L’héroïne la plus badass du petit écran a fait son grand retour sur Netflix le 8 mars dernier, lors de la journée internationale des droits des femmes. Et ce timing n’a rien d’anodin puisque Jessica Jones incarne, depuis son arrivée sur la plateforme de streaming, un féminisme que l’on se réjouit de voir à l’écran. La saison 2 de la série créée par Melissa Rosenberg ne déroge pas à la règle avec des punchlines toujours bien senties pour mettre une bonne droite au patriarcat.

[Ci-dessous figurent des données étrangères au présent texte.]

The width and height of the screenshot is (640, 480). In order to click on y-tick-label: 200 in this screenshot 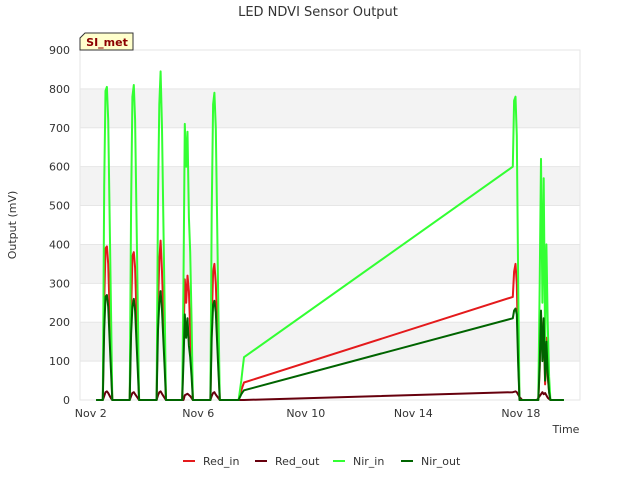, I will do `click(60, 322)`.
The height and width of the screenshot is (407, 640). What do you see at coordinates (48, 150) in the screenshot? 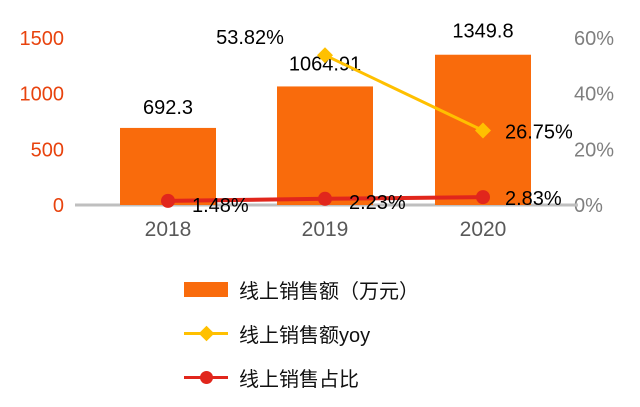
I see `left-axis-tick: 500` at bounding box center [48, 150].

À la fin de la saison 1, Jessica Jones s’était enfin débarrassée de son plus grand ennemi, Kilgrave. Mais en le tuant, l’héroïne n’a pas réussi à trouver la sérénité pour autant. Au contraire, son geste l’empêche de se reconstruire. On la retrouve avec ses fidèles bouteilles de whisky, travaillant sur des affaires pas très palpitantes pour le compte de son agence Alias Investigations. Alors qu’elle voudrait ne plus se confronter à son passé, l’enquête que mène sa meilleure amie Trish la replonge des années en arrière, là où tout a basculé pour elle. Elle n’a donc pas d’autre choix que de revivre des souvenirs traumatisants et d’affronter un ennemi qu’elle n’attendait pas.

On savait déjà que sans Kilgrave, le charisme du nouveau méchant n’allait sûrement pas être de taille. Et c’est le plus gros problème de cette saison. Sans rien révéler de l’intrigue, l’antagoniste qui fait face à Jessica n’a pas la profondeur escompté et finit par nous agacer. Mais concentrons-nous plutôt ce qui nous a plu dans ces 13 épisodes. En choisissant de privilégier la psychologie à l’action, la série nous offre de très beaux moments qui prouvent encore une fois l’intelligence de l’écriture des scénaristes  – qui sont quasiment toutes des femmes, alléluia.

© Netflix

Cette saison privilégie l’exploration des liens entre les personnages, de leurs failles et de la complexité d’avoir et de garder une famille. La plus belle relation du show est sans aucun doute celle qui unit Jessica et Trish. L’épisode 7, tout en flashbacks, est d’ailleurs un grand moment d’émotions qui nous fait aimer ces deux « sœurs » encore plus. L’évolution de Malcolm, employé de Jessica, est également traitée avec beaucoup de subtilité. Tandis que Jeri Hogarth, l’impitoyable avocate incarnée à merveille par Carrie-Anne Moss, bénéficie d’une storyline impeccable qui nous permet de découvrir une autre facette du personnage. Et qui permet, surtout, une représentation sans aucun tabou d’un personnage lesbien qui s’assume totalement.

Ne vous fiez donc pas à l’apparente lenteur des premiers épisodes, la saison 2 de Jessica Jones vaut le coup par la richesse des thématiques qu’elle explore, par l’importance de ses dialogues et pour son féminisme qui fait du bien.